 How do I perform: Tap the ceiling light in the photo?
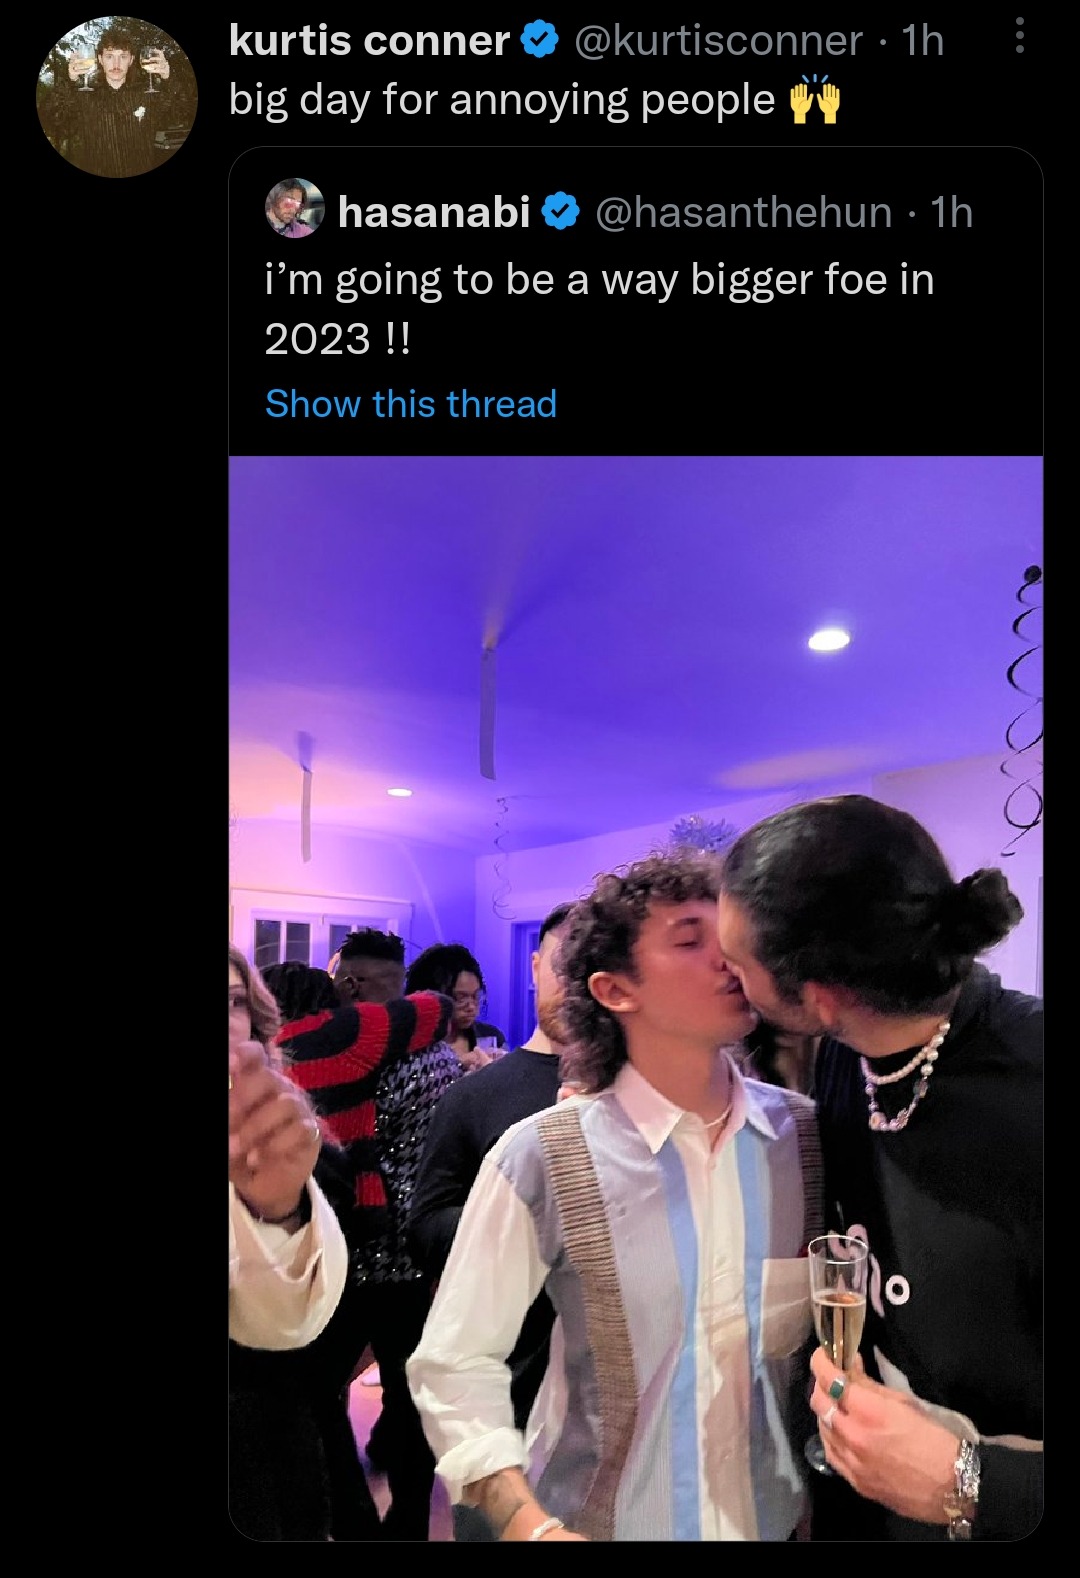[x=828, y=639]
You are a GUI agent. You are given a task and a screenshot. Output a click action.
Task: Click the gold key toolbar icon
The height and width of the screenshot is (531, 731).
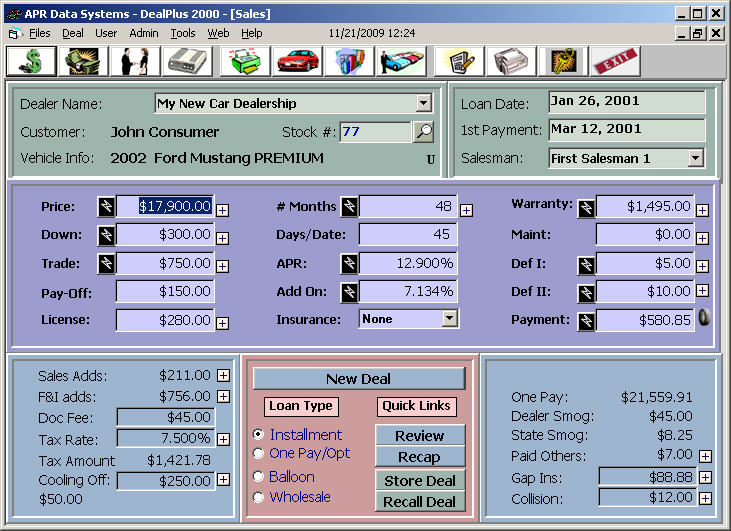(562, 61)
::::
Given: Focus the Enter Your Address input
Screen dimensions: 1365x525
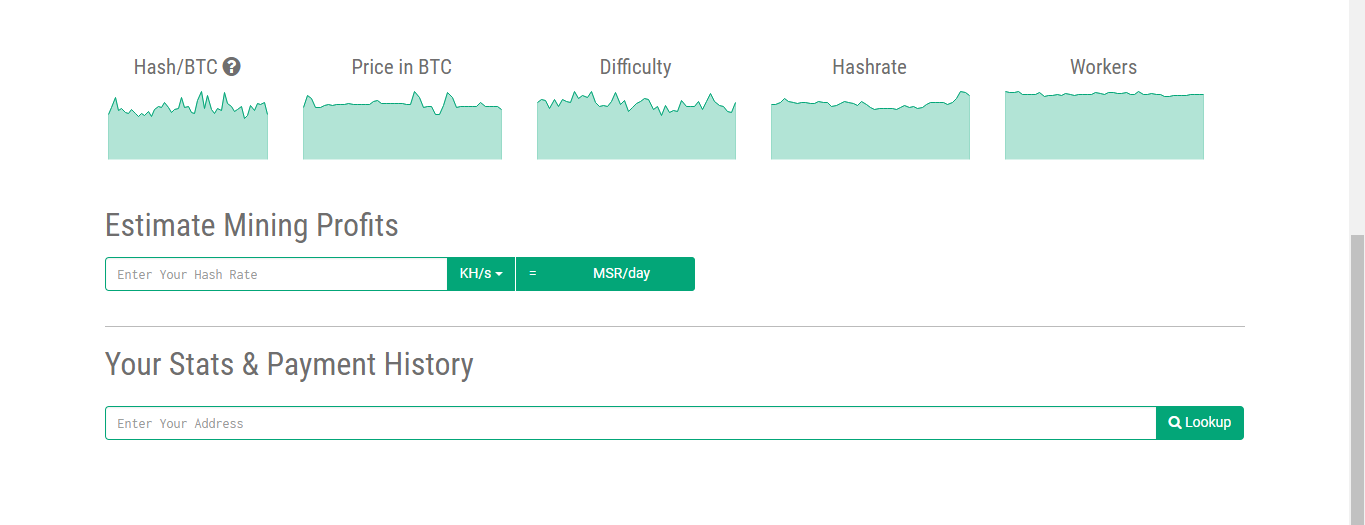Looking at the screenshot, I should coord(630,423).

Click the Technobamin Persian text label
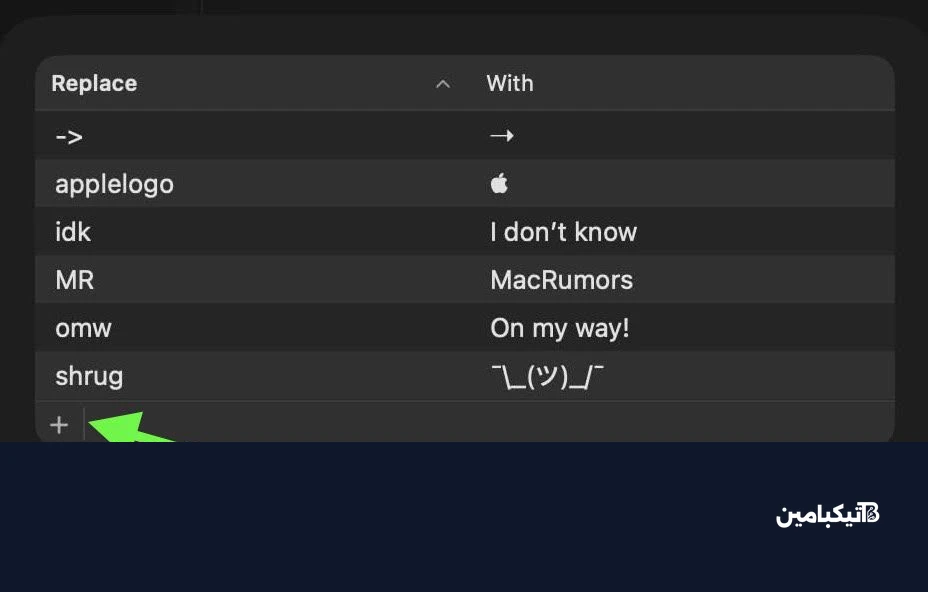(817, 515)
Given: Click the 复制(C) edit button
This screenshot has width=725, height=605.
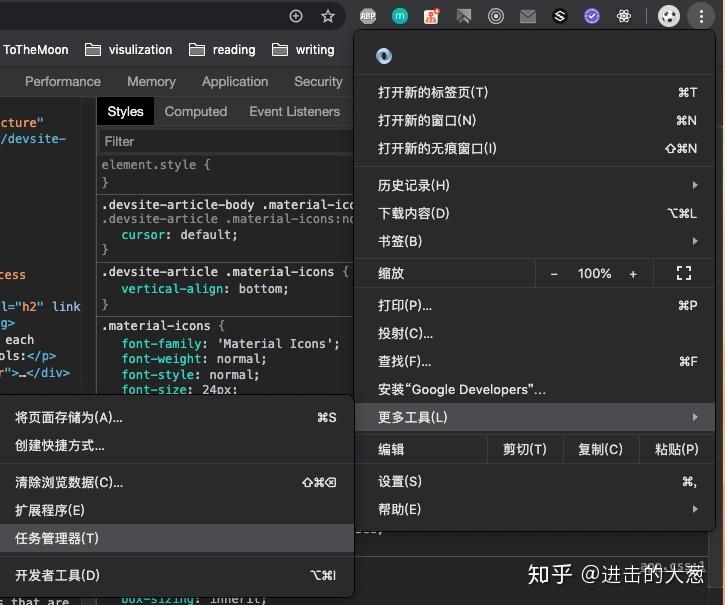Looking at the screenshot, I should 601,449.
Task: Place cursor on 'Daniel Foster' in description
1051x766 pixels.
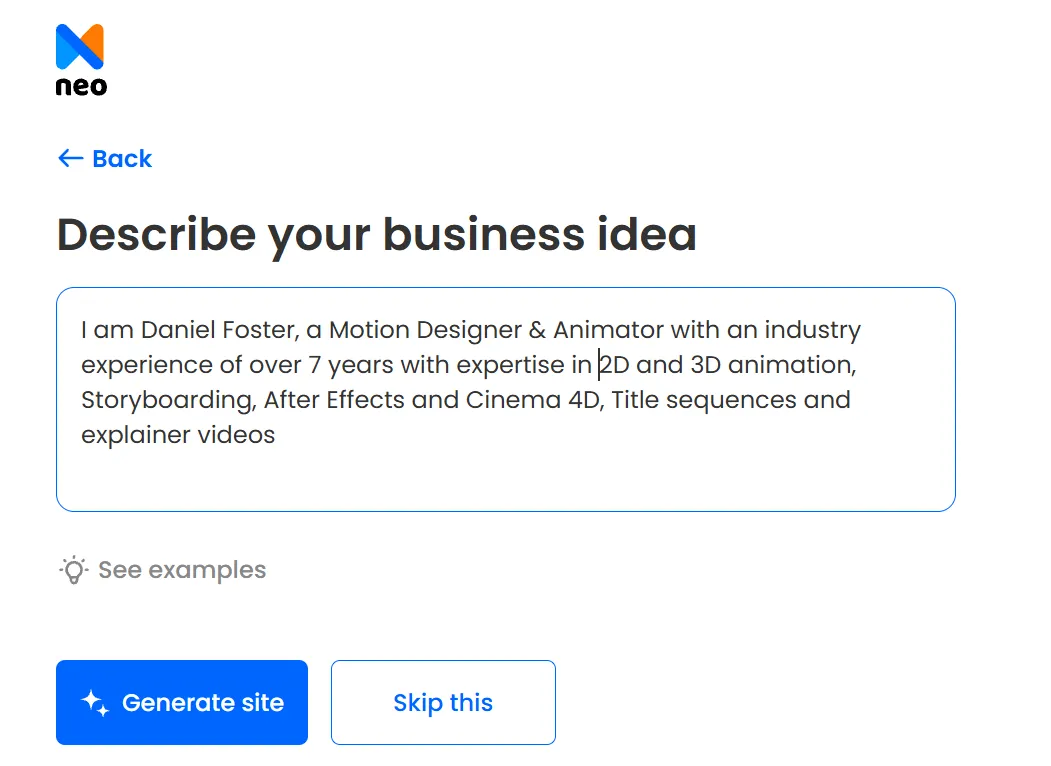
::::
What to do:
Using the records above, return word for word the lines that begin at the one containing "Given: Focus the Enter Your Address input" and end at the one containing "1051x766 pixels.", both of them included and no pictures.

Exercise solution:
Given: Focus the Enter Your Address input
Screen dimensions: 1365x525
Looking at the screenshot, I should coord(630,423).

Click the Technobamin Persian text label
(817, 515)
Given: Click the 复制(C) edit button
This screenshot has width=725, height=605.
Looking at the screenshot, I should 601,449.
Task: Place cursor on 'Daniel Foster' in description
1051x766 pixels.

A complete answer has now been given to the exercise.